Whatever equipment choices a systems integrator makes, staying on top of new developments in audio – such as on-demand services – is critical, Schultz says. “You need to not only look at what’s happening today but also what’s going to happen,” he advises. “Being a visionary about what’s going to happen is critical because technology is changing rapidly.”

Sidebar: 9 Tips for Selecting the Right Home Audio System

1. Before selecting a system, be sure to listen to a range of music in a range of conditions. One thing manufacturers agree on is that conventional specifications are not really a good performance indicator. “The specifications game is not necessarily a good game to play,” notes Walt Zerbe of OnQ/Legrand. “The specs for two systems can be identical and you can put them side by side and they will sound completely different.”

2. Customers can be skeptical about installers who use equipment that’s sold through retail outlets. To avoid this, consider a manufacturer that offers a separate line for professional installers – even if it’s identical to that vendor’s retail line but has separate part numbers, advises David Sherman of Audio Video Alternatives.
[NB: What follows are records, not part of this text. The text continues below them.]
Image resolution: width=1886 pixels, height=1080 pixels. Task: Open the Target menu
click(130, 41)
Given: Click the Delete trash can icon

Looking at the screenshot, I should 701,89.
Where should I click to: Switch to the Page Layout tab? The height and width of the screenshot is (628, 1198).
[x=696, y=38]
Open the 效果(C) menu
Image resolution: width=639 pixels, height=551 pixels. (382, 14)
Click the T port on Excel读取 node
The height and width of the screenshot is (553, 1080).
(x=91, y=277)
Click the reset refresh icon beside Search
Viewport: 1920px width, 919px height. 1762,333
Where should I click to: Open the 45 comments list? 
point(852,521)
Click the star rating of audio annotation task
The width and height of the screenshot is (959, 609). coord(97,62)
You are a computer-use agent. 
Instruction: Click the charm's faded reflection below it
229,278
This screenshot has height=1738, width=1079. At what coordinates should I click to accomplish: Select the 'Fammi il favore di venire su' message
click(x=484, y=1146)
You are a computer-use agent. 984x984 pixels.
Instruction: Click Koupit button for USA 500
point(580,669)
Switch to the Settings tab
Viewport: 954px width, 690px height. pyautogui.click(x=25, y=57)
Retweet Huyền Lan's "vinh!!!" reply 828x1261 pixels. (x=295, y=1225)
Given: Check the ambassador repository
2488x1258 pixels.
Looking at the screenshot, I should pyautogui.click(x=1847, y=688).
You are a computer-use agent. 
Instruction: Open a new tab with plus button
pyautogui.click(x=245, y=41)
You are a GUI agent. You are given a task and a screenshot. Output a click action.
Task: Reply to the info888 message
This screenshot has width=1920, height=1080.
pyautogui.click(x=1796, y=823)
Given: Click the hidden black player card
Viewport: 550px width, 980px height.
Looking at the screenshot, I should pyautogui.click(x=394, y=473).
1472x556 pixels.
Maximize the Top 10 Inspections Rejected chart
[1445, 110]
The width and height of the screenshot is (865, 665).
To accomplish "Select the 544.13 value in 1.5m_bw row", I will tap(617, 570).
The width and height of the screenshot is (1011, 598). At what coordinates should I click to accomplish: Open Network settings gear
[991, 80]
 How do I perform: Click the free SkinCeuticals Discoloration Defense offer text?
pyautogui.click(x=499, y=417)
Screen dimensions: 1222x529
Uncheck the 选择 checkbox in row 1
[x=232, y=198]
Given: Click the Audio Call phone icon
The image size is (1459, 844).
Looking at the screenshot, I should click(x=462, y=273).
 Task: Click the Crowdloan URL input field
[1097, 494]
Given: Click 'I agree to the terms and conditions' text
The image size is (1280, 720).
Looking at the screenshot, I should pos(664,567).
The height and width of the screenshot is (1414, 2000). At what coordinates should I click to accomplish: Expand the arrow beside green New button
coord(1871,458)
3. Be sure to comply with local building and fire codes. “People who write codes are starting to pay more attention to speakers that are designed to go into walls or ceilings,” notes Jeff Kussard at Russound. “Some will require enclosures in back boxes to provide a vapor barrier when installing speakers in ceiling openings into attics or into exterior walls.”

4. Don’t overlook manufacturer specifications about airflow requirements, advises John Fazio of Audio Video Systems. In some cases, technicians may need to install equipment in a properly sized cabinet to ensure that sufficient airflow is maintained.

5. Consider in-wall and in-ceiling speakers for customers who are particularly concerned about aesthetics. “In-wall and in-ceiling speakers should be as unobtrusive in the environment as possible,” notes Timothy J. Dickson, director of sales and marketing for speaker manufacturer Speco Technologies, Amityville, N.Y. Such speakers, he says, “are ideal for a project where a customer only wants their home theater to be heard, not seen.”

6. But don’t assume in-wall or in-ceiling speakers are always the best choice, advises David Kroll of Boston Acoustics. In a room with bookshelves, for example, a compact box speaker actually may blend in better, Kroll notes. “If customers say they don’t want to see speakers, determine what will give that result with the simplest installation,” he advises.

7. Look for features that enable speakers to be easily installed, says Timothy J. Dickson of Speco Technologies. “Things to look for are easy-mount tabs, quick-connect wire terminals, templates and pre-cut brackets,” he says.

8. Settle on a “cookie cutter” or basic equipment design that you can build on from one installation to the next, advises David Kroll of Boston Acoustics. Installers who repeatedly change vendors waste a lot of time on the learning curve, he says.

9. Recognize that some vendors – such as Sonos and Crestron Electronics – use controlled distribution and are selective about to whom they sell. “We’re looking for dealers that are committed to the industry,” says Bill Schafer at Crestron. Before buying equipment from Crestron or other manufacturers that have controlled distribution, installing companies must be prepared to demonstrate that they have the “training and technical and financial ability to manage projects,” Schafer adds. Installing companies also may be required to handle products from a vendor’s partner manufacturers.